What sample rate and bit depth should I choose?

If the goal is a CD master, set 44.1 kHz / 16-bit (Red Book Audio CD spec). For video post-production deliverables, match the project — 48 kHz is the broadcast and film standard. For sound-design archives, leave the sample rate at "Original" so xConvert preserves the source rate, then bump bit depth to 24-bit if you plan further processing. Downsampling lossy 48 kHz AAC audio to 44.1 kHz and back rarely improves the file; resample only when the target system requires it.

Will the converter handle multi-language audio tracks in the TS file?

A standard TS-to-AIFF conversion outputs a single audio track — the primary one. If your transport stream carries multiple PIDs (English plus Spanish, or stereo plus 5.1 surround), only the default selected stream is exported. To grab a different track you would need to demux the TS with a tool like FFmpeg or DumpTS and pick the PID explicitly before converting. Send us feedback if multi-track AIFF export would help your workflow.

Can I extract just a clip from a long broadcast TS file?

Yes — use the Trim controls in Advanced Options. Set the start time (in seconds) and duration, and xConvert will only render that range to AIFF. This is far more efficient than converting a 2-hour broadcast and then trimming in a DAW, especially when you only need a 30-second interview pull or a single music cue. For pure cutting without re-encoding, the Audio Cutter tool is another option once you have the AIFF.

Will the AIFF play on Windows and stream from a web page?

AIFF playback on Windows works in VLC, foobar2000, Audacity, Reaper, and most DAWs; Windows Media Player support is inconsistent across versions. For web streaming, AIFF is supported by Safari and accepted by HTML5 <audio> in Chrome and Firefox, but most web workflows prefer MP3 or AAC because of the 6-10x smaller file size. Convert to AIFF to MP3 if you need web-friendly distribution after editing the lossless master.

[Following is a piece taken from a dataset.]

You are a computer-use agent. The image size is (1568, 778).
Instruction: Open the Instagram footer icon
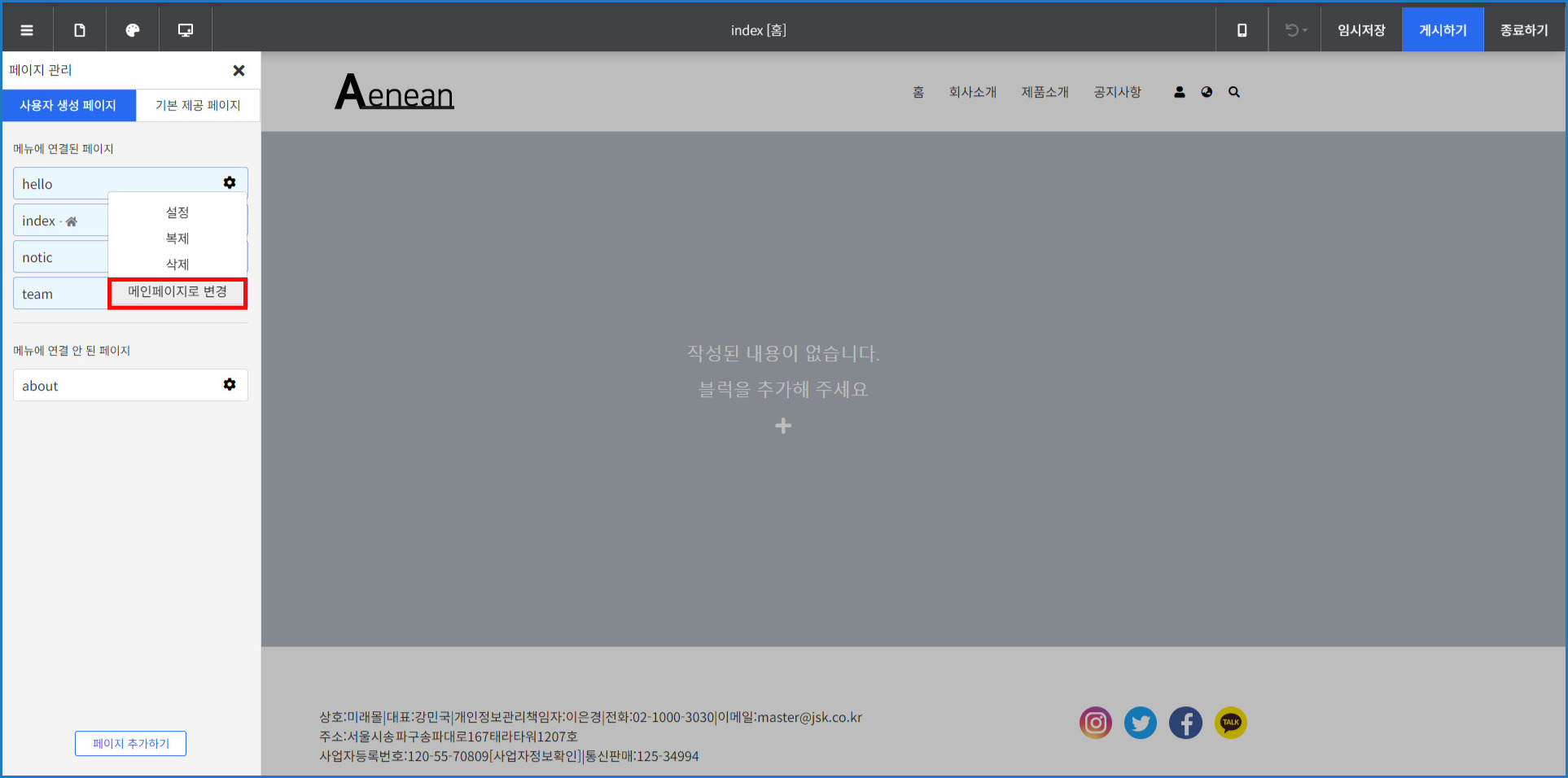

Does xConvert preserve loop points and metadata chunks in the AIFF?

Standard PCM data is preserved bit-identically. Auxiliary AIFF chunks (MARK, INST, COMT, NAME, AUTH, ANNO) are not regenerated from a TS source — the source TS file simply doesn't carry sampler loop points or AIFF-specific metadata. If you need those chunks populated, author them in your DAW or sampler after import.

Is there a file size limit for the source TS file?

xConvert handles typical broadcast TS files (a few MB up to several GB) on the free tier; larger captures or batch jobs may benefit from a logged-in account. If you regularly process multi-hour DVR recordings, batch them in smaller segments using the Trim feature or split the TS with a remuxer first. For pure audio-only TS work the conversion is fast because no video stream needs decoding.